In Paris, in 1816, he met Abbé Faria, who reawakened an interest in animal magnetism that had been dormant since Chenevix's visit to Rotterdam in 1797. In 1828, on a visit to Ireland, he began to practise mesmerism. He wrote extensively of his experiences in a series of papers published in the London Medical and Physical Journal in 1829.

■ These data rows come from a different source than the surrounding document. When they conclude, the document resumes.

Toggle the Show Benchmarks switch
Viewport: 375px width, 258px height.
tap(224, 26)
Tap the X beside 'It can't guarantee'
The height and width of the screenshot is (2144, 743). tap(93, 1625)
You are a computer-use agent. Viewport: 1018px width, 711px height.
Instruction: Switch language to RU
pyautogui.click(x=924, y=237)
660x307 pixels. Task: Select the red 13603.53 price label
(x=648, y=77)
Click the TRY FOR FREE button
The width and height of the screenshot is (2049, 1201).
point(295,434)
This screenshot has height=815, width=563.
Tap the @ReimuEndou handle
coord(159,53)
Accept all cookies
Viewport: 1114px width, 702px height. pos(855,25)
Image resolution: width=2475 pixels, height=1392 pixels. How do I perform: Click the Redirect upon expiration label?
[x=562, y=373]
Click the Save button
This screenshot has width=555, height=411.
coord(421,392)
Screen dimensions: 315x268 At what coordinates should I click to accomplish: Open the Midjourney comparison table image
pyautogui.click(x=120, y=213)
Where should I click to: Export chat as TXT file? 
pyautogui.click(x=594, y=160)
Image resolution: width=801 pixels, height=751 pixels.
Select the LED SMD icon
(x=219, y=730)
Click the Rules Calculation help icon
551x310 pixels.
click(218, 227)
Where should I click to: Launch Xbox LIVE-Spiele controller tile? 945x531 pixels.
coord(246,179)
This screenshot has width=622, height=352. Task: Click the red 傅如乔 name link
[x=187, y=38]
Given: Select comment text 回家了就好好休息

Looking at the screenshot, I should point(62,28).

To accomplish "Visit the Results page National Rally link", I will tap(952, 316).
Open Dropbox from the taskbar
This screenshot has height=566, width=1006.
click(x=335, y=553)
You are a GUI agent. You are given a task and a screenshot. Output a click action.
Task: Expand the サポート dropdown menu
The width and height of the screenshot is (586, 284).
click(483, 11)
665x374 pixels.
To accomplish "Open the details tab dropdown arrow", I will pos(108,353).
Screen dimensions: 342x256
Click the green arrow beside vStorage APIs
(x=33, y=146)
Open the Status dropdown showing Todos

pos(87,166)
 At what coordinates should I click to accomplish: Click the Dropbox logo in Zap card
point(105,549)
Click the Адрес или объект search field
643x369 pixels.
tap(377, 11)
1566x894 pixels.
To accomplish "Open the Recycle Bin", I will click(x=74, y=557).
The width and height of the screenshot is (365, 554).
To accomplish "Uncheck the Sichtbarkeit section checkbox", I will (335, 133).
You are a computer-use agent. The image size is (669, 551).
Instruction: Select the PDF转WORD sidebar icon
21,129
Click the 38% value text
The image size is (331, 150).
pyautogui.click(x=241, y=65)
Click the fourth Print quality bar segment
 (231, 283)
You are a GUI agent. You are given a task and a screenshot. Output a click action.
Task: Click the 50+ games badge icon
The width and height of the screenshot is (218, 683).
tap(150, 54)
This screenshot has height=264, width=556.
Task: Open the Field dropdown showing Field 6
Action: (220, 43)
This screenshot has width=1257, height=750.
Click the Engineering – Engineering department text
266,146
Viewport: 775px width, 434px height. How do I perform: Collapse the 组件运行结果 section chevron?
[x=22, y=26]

Also in 1829, he gave a series of lectures and demonstrations of mesmerism in London that were attended by such eminent medical men as Sir Benjamin Brodie, William Prout, Henry Holland, Henry Earle, and John Elliotson.

==Works==
In 1828 he wrote an anonymous review on Gall and Spurzheim's work on phrenology, which was reprinted two years later, with comments by Spurzheim, in London. The Edinburgh Review and Foreign Quarterly Review printed his various economic and cultural articles on France and England.
- 1802: Dramatic Poems: Leonora, a Tragedy; and Etha and Aidallo, a Dramatic Poem (Second Edition), London: W. Bulmer and Co.
- 1812: Two Plays: Mantuan Revels, a Comedy, in Five Acts; Henry the Seventh, an Historical Tragedy, in Five Acts, J. Johnson & Co.
- 1828: "Gall and Spurzheim — Phrenology", The Foreign Quarterly Review, Vol.2, No.3, pp.1-59.
- 1829: "On Mesmerism, Improperly Denominated Animal Magnetism", London Medical and Physical Journal, Vol.61, No.361, (March 1829), pp. 219–230; No.364, (June 1829), pp. 491–501; Vol.62, No.366, (August 1829), pp. 114–125; No.367, (September 1829), pp. 210–220; No.368, (October 1829), pp. 315–324.
- 1830: Phrenology Article of the Foreign Quarterly Review, by Rich. Chenevix, Esq., F.R.S., &c., With Notes from G. Spurzheim, M.D. of the Universities of Vienna and Paris, and Licentiate of the Royal College of Physicians of London, London; Treuttel, Würtz, and Richter.
- 1832: An Essay Upon National Character: Being an Inquiry into Some of the Principal Causes Which Contribute to Form and Modify the Characters of Nations in the State of Civilisation, in Two Volumes: Vol.I, London: J. Johnson & Co.
- 1832: An Essay Upon National Character: Being an Inquiry into Some of the Principal Causes Which Contribute to Form and Modify the Characters of Nations in the State of Civilisation, in Two Volumes: Vol.II, London: J. Johnson & Co.

==Death==
He died in Paris on 5 April 1830, and was buried in the Père Lachaise Cemetery.

==Legacy==
The mineral Chenevixite was named in his honour because of his earlier work analysing copper ferrate arsenates.